FIM, under President Peter Levinsohn, will miss their revenue target of $1 billion the current fiscal year ending June 30, multiple sources say. Rupert Murdoch, Chairman of News Corp., first gave revenue guidance for FIM in June 2007:
“…we are forecasting that MySpace alone will generate in excess of $800 million in revenue in fiscal ‘08. Overall, FIM in fiscal ‘07 generated revenues of $550 million and a profit of $10 million, even after absorbing $80 million in retention and amortization costs. We would be surprised if FIM revenues this fiscal year do not exceed $1 billion with margins well above 20%.”
Actual revenue is estimated to come in at around $900 million (2007 revenues were $550 million). And the $200 + million in expected operating margins is also likely an illusion. The division as a whole, with more than 2,500 employees, will be much closer to break even.
The impact could be far reaching for the organization. All employee stock option plan tied to profits. This includes MySpace CEO Chris DeWolfe and Co-founder Tom Anderson, whose compensation is heavily weighted towards the plan. If there are no profits, there are no payouts.
Some insiders say the projections were impossible to meet. Nevertheless, News Corp. has a fall guy: Chief Revenue Officer Michael Barrett, who was hired from Time Warner in 2006, has been either terminated or was offered an inferior position and resigned. Barrett was rumored to have had a very strained relationship with DeWolfe.
Barrett is at least the seventh senior executive to leave FIM in recent history. Former COO Mark Jung (now CEO of Vudu), Chief Strategy Officer Jim Heckman (now CSO at Zazzle), CEO Ross Levinsohn (now a Managing Partner at Velocity Interactive), SVP Heather Harde (now CEO of TechCrunch), EVP Sales John Trimble (now EVP, Sales at Glam), and EVP Corporate Development Mitchell Chun (now at Zazzle with Heckman).
In addition, FIM is moving some assets from MySpace and other properties into two new groups:
Platform: The group will control software and services to be sold internally and to third parties.
Monetization: To be led by Adam Bain (EVP of Technology and Production). The 250 person group has already moved out of FIM headquarters in Beverly Hills to a former Yahoo building in Santa Monica. The group, which is largely built on the 2007 SDC acquisition, will sell ads into FIM properties (after Google and each entity’s direct sales group) and will also sell advertising for third parties, including MySpace platform widget providers and other web services.

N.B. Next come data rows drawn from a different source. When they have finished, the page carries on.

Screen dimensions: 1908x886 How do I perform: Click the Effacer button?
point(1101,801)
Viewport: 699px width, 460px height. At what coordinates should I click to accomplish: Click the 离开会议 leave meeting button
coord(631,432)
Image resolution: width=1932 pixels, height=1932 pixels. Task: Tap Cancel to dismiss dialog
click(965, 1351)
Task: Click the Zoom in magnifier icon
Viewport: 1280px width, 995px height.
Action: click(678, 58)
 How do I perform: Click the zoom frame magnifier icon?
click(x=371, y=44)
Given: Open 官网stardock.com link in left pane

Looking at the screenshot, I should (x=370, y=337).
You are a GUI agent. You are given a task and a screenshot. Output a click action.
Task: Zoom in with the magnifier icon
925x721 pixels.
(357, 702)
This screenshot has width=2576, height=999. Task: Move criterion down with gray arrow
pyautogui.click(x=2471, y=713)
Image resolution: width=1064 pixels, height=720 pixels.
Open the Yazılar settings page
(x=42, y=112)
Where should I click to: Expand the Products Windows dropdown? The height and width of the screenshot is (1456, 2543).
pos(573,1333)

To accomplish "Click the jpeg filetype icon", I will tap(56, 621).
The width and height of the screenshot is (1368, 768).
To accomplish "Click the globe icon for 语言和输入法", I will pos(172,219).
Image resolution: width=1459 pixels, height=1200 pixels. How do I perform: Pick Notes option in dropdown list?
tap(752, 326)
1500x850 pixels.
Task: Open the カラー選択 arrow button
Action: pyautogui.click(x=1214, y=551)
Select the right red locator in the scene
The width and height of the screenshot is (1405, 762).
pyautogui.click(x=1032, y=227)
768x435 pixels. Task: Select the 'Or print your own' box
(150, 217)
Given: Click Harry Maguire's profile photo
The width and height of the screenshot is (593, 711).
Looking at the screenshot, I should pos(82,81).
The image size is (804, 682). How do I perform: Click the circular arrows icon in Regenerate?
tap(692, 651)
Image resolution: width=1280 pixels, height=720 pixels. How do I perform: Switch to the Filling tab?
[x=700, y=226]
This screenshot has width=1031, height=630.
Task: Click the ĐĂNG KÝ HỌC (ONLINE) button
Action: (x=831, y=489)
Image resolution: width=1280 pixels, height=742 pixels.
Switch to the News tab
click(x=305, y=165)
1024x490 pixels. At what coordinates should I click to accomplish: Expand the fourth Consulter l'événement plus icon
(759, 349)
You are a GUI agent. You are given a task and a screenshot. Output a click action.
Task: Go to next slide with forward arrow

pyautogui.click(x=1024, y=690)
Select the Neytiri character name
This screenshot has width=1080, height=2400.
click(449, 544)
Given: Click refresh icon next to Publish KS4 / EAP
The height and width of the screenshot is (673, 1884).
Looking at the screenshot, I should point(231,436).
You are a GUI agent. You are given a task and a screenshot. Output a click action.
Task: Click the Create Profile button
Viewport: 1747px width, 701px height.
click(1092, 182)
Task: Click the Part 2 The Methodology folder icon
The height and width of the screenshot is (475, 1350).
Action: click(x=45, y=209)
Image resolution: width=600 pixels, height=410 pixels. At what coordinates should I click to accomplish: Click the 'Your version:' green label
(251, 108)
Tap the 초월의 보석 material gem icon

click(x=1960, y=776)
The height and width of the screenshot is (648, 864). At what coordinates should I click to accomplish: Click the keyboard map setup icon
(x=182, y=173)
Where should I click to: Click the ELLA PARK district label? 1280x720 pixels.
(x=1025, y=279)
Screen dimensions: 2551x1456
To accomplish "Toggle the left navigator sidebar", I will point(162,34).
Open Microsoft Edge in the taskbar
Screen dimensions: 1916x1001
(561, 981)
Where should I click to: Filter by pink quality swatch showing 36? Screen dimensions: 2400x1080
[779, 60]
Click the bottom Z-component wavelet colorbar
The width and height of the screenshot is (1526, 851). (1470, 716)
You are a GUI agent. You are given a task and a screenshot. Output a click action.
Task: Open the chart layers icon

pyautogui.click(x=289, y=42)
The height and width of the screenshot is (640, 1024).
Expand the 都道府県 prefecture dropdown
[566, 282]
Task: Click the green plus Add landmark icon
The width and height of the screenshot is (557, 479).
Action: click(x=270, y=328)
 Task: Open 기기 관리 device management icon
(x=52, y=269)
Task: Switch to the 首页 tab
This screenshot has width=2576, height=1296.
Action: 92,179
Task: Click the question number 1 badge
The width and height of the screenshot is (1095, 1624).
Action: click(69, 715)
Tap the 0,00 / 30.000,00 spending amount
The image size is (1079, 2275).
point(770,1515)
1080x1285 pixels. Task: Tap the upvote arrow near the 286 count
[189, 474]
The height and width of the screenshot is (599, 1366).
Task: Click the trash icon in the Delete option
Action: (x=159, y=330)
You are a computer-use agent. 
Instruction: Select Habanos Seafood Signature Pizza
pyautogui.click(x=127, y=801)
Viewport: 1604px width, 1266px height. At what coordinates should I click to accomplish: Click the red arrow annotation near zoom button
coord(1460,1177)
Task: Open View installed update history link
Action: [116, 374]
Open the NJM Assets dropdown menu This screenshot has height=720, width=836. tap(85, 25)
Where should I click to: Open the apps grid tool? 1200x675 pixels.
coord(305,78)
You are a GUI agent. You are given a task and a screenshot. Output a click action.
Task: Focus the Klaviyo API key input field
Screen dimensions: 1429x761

The entity is reportedly also close to making another acquisition in the advertising space and may take the acquired company’s name as their brand. Revenue from this group is rumored to be about $150 million in the current fiscal year.
The main FIM properties, MySpace, IGN, Scout Media and Photobucket, will remain under their current heads, and will all have direct sales groups to sell primary advertising space. Also, AmericanIdol.com, currently under FIM, may move to Fox. DeWolfe named Jeff Berman, currently MySpace EVP of Marketing and Content and a former public affairs executive, as head of MySpace sales and marketing.
FIM declined to comment on this story.